Park City could build a heat-beating ‘spray ground’ |

Park City could build a heat-beating ‘spray ground’

Ronan Terry plays with the streams of water at the Basin Recreation Fieldhouse's splash pad in June of 2017. The splash pad is popular, drawing upward of 20,000 people in 2017. Park City recreation officials are considering whether to build a splash pad somewhere within the city limits.
Park Record file photo

Park City could someday offer another place to cool down during the summer.

Officials are considering whether the municipal government should build a splash pad where people could frolic in the water, something that would complement the pools at the Park City Municipal Athletic & Recreation Center in Park Meadows.

The discussions are in the early stages, and it is not clear whether a splash pad will eventually be pursued. A location is also unclear even though officials say there are several possibilities.

The Recreation Advisory Board, a municipal panel that is influential as City Hall considers facilities and programs, recently outlined a series of potential improvements, including a splash pad or what officials call a “spray ground.” Splash pads or spray grounds typically offer a respite from the heat with water shooting into the air as people frolic about.

…Having free access to water play is a way to address individuals & families who are unable to afford entrance fees or feel comfortable at a public pool,”Park City report about potential splash pad

Ken Fisher, the recreation services manager at City Hall, said there is a series of locations that could be explored. A preferred spot has not been identified so early in the discussions. Fisher said possibilities include City Park, Prospector Park, the Park City Sports Complex at Quinn’s Junction and the back of the Municipal Athletic & Recreation Center.

The only public pools inside Park City are located at the Municipal Athletic & Recreation Center. One is a lap pool while the other is a leisure pool. Someone must pay to use them. Fisher said a splash pad or a spray grounds are not as expensive as a pool to operate since, as an example, lifeguards are not required. Developing a splash pad or a spray ground would also be expected to cost far less than building another pool.

In a report drafted in anticipation of a recent Park City Council meeting, Fisher and Tate Shaw, who is the assistant recreation manager, argued a splash pad or spray ground could advance City Hall’s social equity efforts. The report says “having free access to water play is a way to address individuals & families who are unable to afford entrance fees or feel comfortable at a public pool.”

The Snyderville Basin Special Recreation District, which manages facilities outside the Park City limits, offers a splash pad at the Basin Recreation Fieldhouse close to Kimball Junction. Brian Hanton, the district director, said the splash pad is popular, drawing approximately 20,000 people in 2017. He said there is a consistent flow of youngsters “running in and out of there.” The splash pad covers approximately 3,500 square feet and dates to 2009, according to the recreation district.

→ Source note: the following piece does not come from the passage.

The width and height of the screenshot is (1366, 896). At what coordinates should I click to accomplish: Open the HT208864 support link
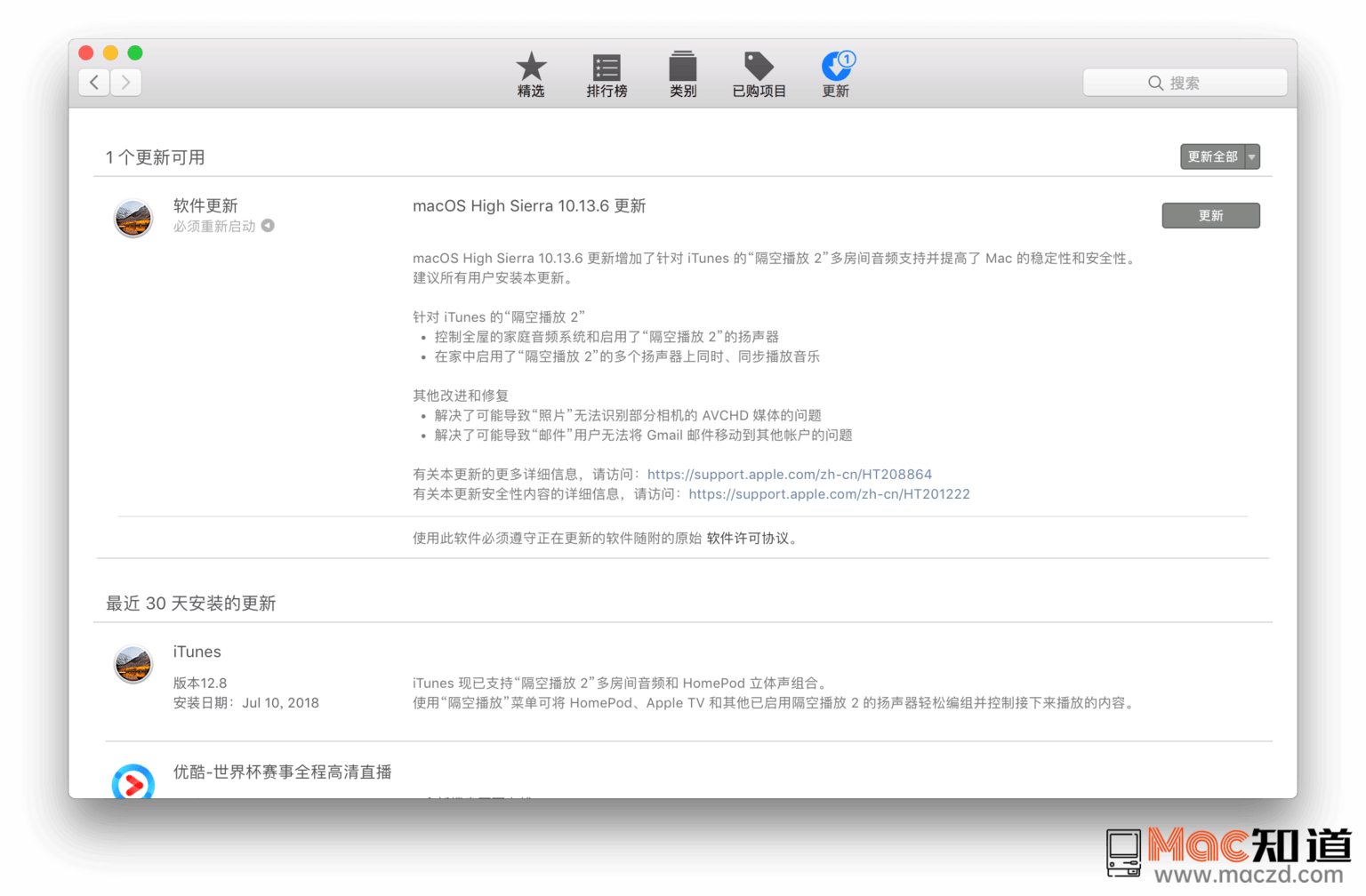coord(790,474)
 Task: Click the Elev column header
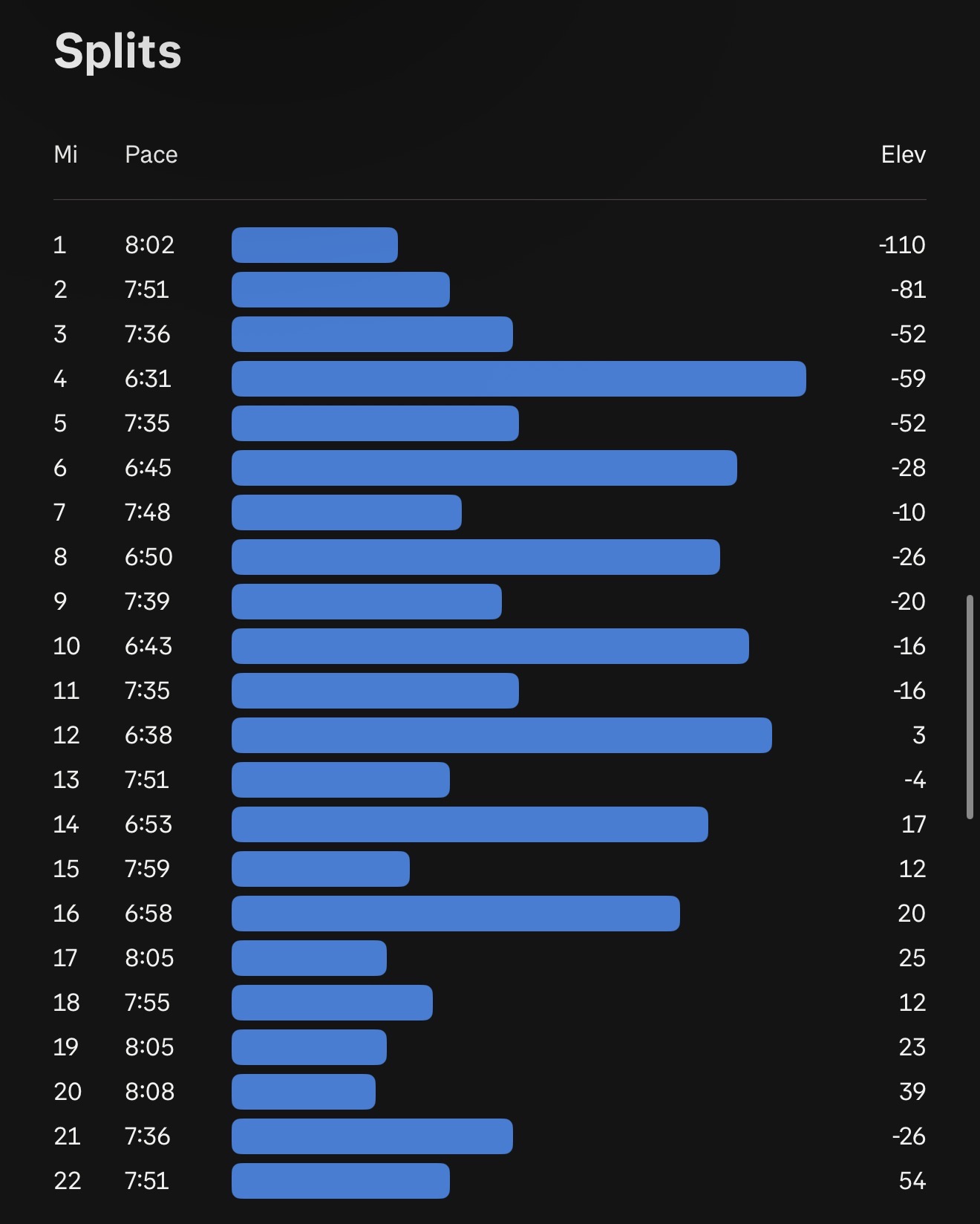tap(903, 154)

The recent meeting was designed as an opportunity for the elected officials to discuss a work plan with the Recreation Advisory Board covering the upcoming year. Some topics might return to the City Council, but others could be pursued by the Recreation Advisory Board and staffers.

Other issues broached in the report include:

• the possibility of City Hall providing WiFi service for free at City Park. The report indicates there is free WiFi available at public facilities like the Park City Library, the Park City Ice Arena and the Municipal Athletic & Recreation Center. There is not free service in any of the municipal parks, the report says.

“If free WiFi is to be offered in parks, City Park is a logical starting point,” it says.

The report notes a recent article about WiFi in a magazine designed for people in the recreation industry, saying the article describes free access to the internet as “being a public utility, like electricity, roads and clean water.”

“The idea is that since parks are free & not subject to operating hours that they are a great way to bridge the digital divide,” the report says.

• the possibility of installing lights on the volleyball courts located on the north end of City Park. Summertime sand volleyball has increased in popularity, with 22 teams playing in leagues, the report says. Further expansion, though, relies on lights, according to the report. The report argues installing lights would not add to the impact of City Park on the neighborhood.

“Currently we have lights on the basketball & volleyball courts by the rec building, lights (on the) playing field and the three tennis courts,” the report says. “Adding lights to the volleyball courts on the north-end would not be an impact to the surrounding area.”

The report also mentions the possibility of using environmentally friendlier light bulbs.